How to Keep the Cash Flowing: Billing BCBSTX Medicaid as a Secondary Payer

To keep the cash flowing, it’s important to understand secondary billing. When applicable, Blue Cross and Blue Shield of Texas (BCBSTX) coordinates benefits with other carriers and programs that a member may have for coverage, including Medicare.
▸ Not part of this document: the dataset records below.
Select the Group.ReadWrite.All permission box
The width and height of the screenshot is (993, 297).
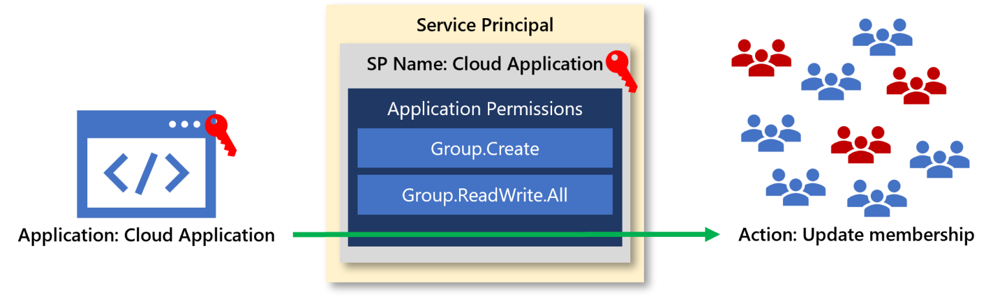[x=485, y=195]
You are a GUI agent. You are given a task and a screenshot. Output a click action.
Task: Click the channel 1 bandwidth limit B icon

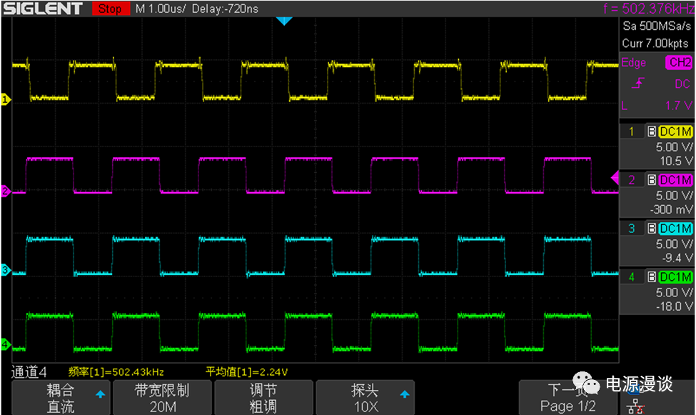pyautogui.click(x=651, y=131)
You will need to indicate ”other coverage” information on the appropriate claim form if BCBSTX is the secondary payer.

Make sure you’re aware of potential denial reasons that can occur when you bill BCBSTX as a secondary payer:

1. If the primary insurance denies due to a "Unclean Claim" and the provider could submit a corrected claim to primary and get paid, the provider would need to submit a corrected claim to primary insurance.
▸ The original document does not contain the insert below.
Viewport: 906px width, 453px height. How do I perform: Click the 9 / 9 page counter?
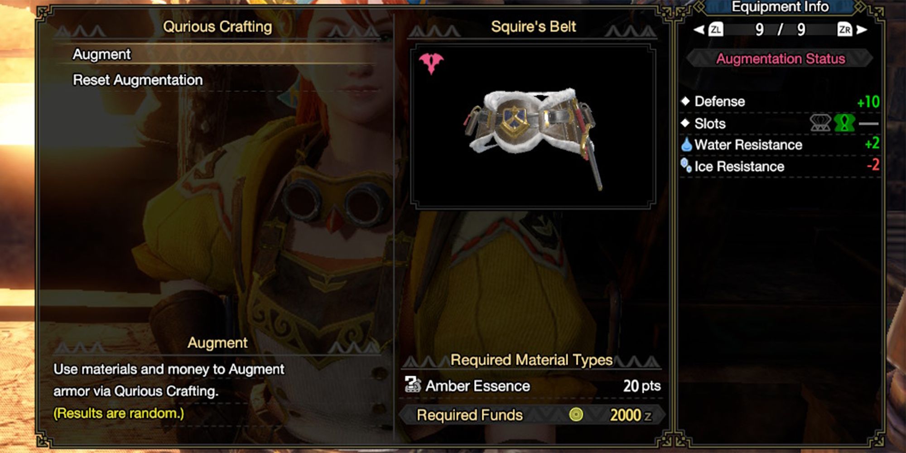[780, 30]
2. If the primary insurance denies the claim for "Timely Filing," then BCBSTX will uphold the primary decision to deny and the provider will not get a payment from Medicaid.

3. If the primary insurance denies for "No Authorization," then BCBSTX will uphold the primary decision to deny and the provider will not get a payment from Medicaid.

4. If the provider is out of network with the primary payer and is also out of network under Medicaid, then BCBSTX is not required to pay the claim per the Texas Health and Human Services Commission (HHSC).

  • Medicaid Managed Care Organization (MCO) Out-of-Network Providers – The MCO is not required to pay for covered services if the MCO member received services from an out-of-network Medicaid provider that is also out-of-network under the MCO member’s third-party insurance coverage.
    • Note: For MCO members who do not have other insurance, the MCO is required to pay an out-of-network provider in accordance with the HHSC’s administrative rules regarding out-of-network payment (1 T.A.C. §353.4)

5. If the primary insurance denies for Coordination of Benefits (COB), then BCBSTX will uphold the primary decision to deny and the provider will not get a payment from Medicaid.

Also make sure you’re aware of the instances that BCBSTX will pay as a secondary payer:

1. If primary insurance pays, then BCBSTX will apply Medicaid benefits:

  • If over the Medicaid allowable we would not make a payment, or
  • If not over the Medicaid allowable we will make a payment for the difference

2. If a provider is non-participating with Medicare and there is documentation on file, and is participating with Medicaid, then BCBSTX will apply Medicaid Benefits; COB is not required.

3. For Long Term Services and Support (LTSS) services, COB is not required and BCBSTX will pay Medicaid benefits for:

  • Personal Care Services
  • Durable Medical Equipment (incontinent supplies / items found in the restroom)
  • Respite
4. If a provider bills a service and Medicare doesn’t cover the service, but Medicaid does, then BCBSTX will pay as the primary.